The King's Canadian Hussars were a cavalry regiment of the Non-Permanent Active Militia of the Canadian Militia (now the Canadian Army). In August 1939, the regiment was converted to artillery and currently exists today as the 87th Field Battery, RCA.

Lineage 

 Originated on 12 June 1874, in Kentville, Nova Scotia as the King's Canadian Hussars.
 Organized on 1 December 1903, as a full regiment.
 Reorganized on 1 April 1904, as the 14th King's Canadian Hussars.
 Redesignated on 15 March 1920, as The King's (Nova Scotia) Mounted Rifles.
 Redesignated on 1 December 1925, as the King's Canadian Hussars.
 Amalgamated on 1 December 1936, with C Company of The Colchester and Hants Regiment and B Company of the 6th Machine Gun Battalion, CMGC and Redesignated as the King's Canadian Hussars (Armoured Car).
 Converted on 1 August 1939, from Light Armour to Artillery and Formed the 87th Field Battery, RCA and the 88th Field Battery, RCA.

Perpetuations

The Great War 

 6th Regiment, Canadian Mounted Rifles
The King's Canadian Hussars were first granted the perpetuation of the 6th Regiment, Canadian Mounted Rifles after the First World War. After the regiment was converted to artillery in 1939, the perpetuation was continued by the 8th Canadian Hussars (Princess Louise's) that continues this to the present day.

History

King's Canadian Hussars

Early History 
The King's Canadian Hussars were first authorized on 12 June 1874. On 1 December 1903, the Hussars were organized as a full regiment.
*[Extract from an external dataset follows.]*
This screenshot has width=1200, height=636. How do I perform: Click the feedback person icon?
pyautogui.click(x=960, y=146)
They were reorganized on 1 April 1904, as the 14th King's Canadian Hussars.

The First World War 
On 7 November 1914, the 6th Regiment, Canadian Mounted Rifles was authorized and on 17 July 1915, the regiment embarked for the United Kingdom. On 24 October 1915, the 6th Regiment, CMR disembarked in France where it continued to train until early 1916. On 2 January 1916, the Canadian Mounted Rifles regiments were converted to infantry and the personnel from the 6th CMR were absorbed by the 4th Battalion, Canadian Mounted Rifles and 5th Battalion, Canadian Mounted Rifles of the 8th Canadian Infantry Brigade, 3rd Canadian Division. On 18 February 1918, the 6th Regiment, CMR was disbanded.

1920s-1930s 
On 15 March 1920, as a result of the Post-WWI Canadian Militia Reforms following the Otter Commission, the 14th King's Canadian Hussars were Redesignated as The King's (Nova Scotia) Mounted Rifles.

On 1 December 1925, they were again Redesignated as the King's Canadian Hussars.
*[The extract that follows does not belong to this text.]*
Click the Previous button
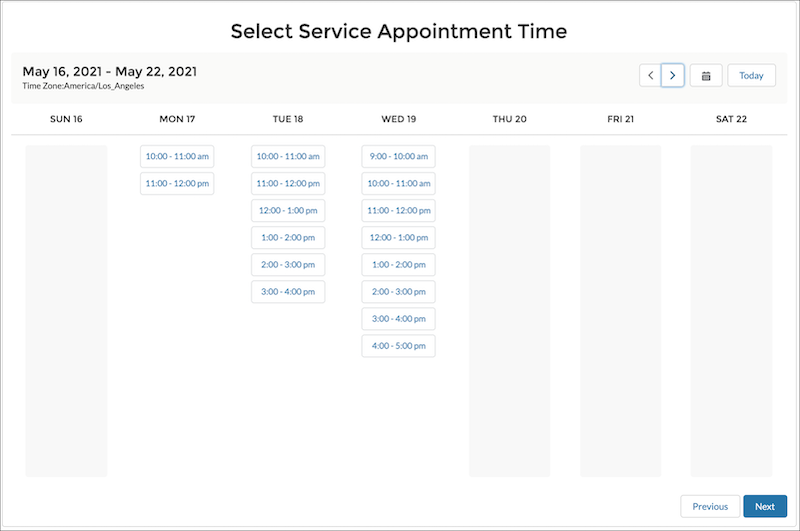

On 1 December 1936, as part of the 1936 Canadian Militia Reorganization, the King's Canadian Hussars were Amalgamated with "C" Company of The Colchester and Hants Regiment and "B" Company of the 6th Machine Gun Battalion, CMGC and Redesignated as the King's Canadian Hussars (Armoured Car).

On 15 August 1939, the King's Canadian Hussars were converted from Light Armour to Artillery and became the 87th Field Battery, RCA and the 88th Field Battery, RCA respectively.

87th Field Battery, RCA

Second World War 
First serving as part of the 14th Field Artillery Regiment, RCA, the 87th Field Battery was placed on active service and on 26 January 1942, became the 87th Medium Battery, part of the 3rd Medium Regiment, RCA.

After first serving in England with the I Canadian Corps, the 87th Medium Battery along with the rest of the 3rd Medium Regiment were transferred to the II Canadian Corps and served in Northwest Europe until later being assigned to the Artillery Group of the First Canadian Army.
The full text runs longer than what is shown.